PDAF includes a selection of commonly used filter algorithms. All filters are optimized and parallelized. The filter algorithms, which are currently included in PDAF are:
- EnKF / LEnKF (Ensemble Kalman Filter / local EnKF)
- SEEK (Singular "Evolutive" Extended Kalman) filter
- SEIK / LSEIK (Singular "Evolutive" Interpolated Kalman filter / local SEIK
- ETKF / LETKF (Ensemble Transform Kalman filter / local LETKF)
- ESTKF / LESTKF (Error Subspace Transform Kalman filter / local ESTKF)
- NETF / LNETF (Nonlinear Ensemble Transform filter / local NETF)
- PF (Particle filter with importance resmapling)
All filters, except SEEK and PF, are provided with and without localization for optimal compute performance in global and localized applications.
The first three filters (EnKF, SEEK, SEIK) are described and compared in Nerger et al. (2005a), while the local SEIK filter is described in Nerger et al. (2006). The ETKF and SEIK filters have been examined in Nerger et al. (2012b), where also the new ESTKF was introduced. The NETF has been described in Tödter et al. (2016).
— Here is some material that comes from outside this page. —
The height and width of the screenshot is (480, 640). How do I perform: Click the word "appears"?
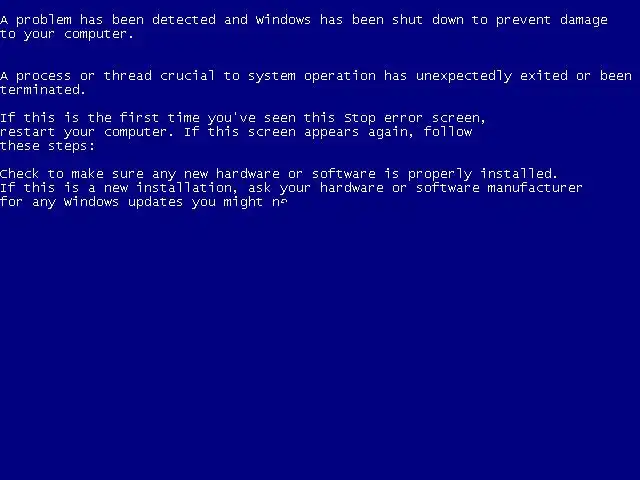pyautogui.click(x=331, y=133)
Next to the filter algorithms, the following smoothers are available:
- EnKS (Ensemble Kalman Smoother)
- ETKS (Ensemble Transform Kalman Smoother)
- LETKS (Local Ensemble Transform Kalman Smoother)
- ESTKS (Error Subspace Transform Kalman Smoother)
- LESTKS (Local Error Subspace Transform Kalman Smoother)
- LNETS (Local Nonlinear Ensemble Transform Smoother)
The smoother extension was described in Nerger et al. (2014) where also the influence of nonlinearity on the smoothing was studied. The LNETS was studied in Kirchgessner et al. (2017).
A general overview of PDAF is provided in Nerger et al. (2005b) and the implementation strategy used in PDAF as well as its parallel performance have been discussed in Nerger and Hiller (2013). The strategy to implement coupled data assimilation for Earth system models is described in Nerger et al. (2020).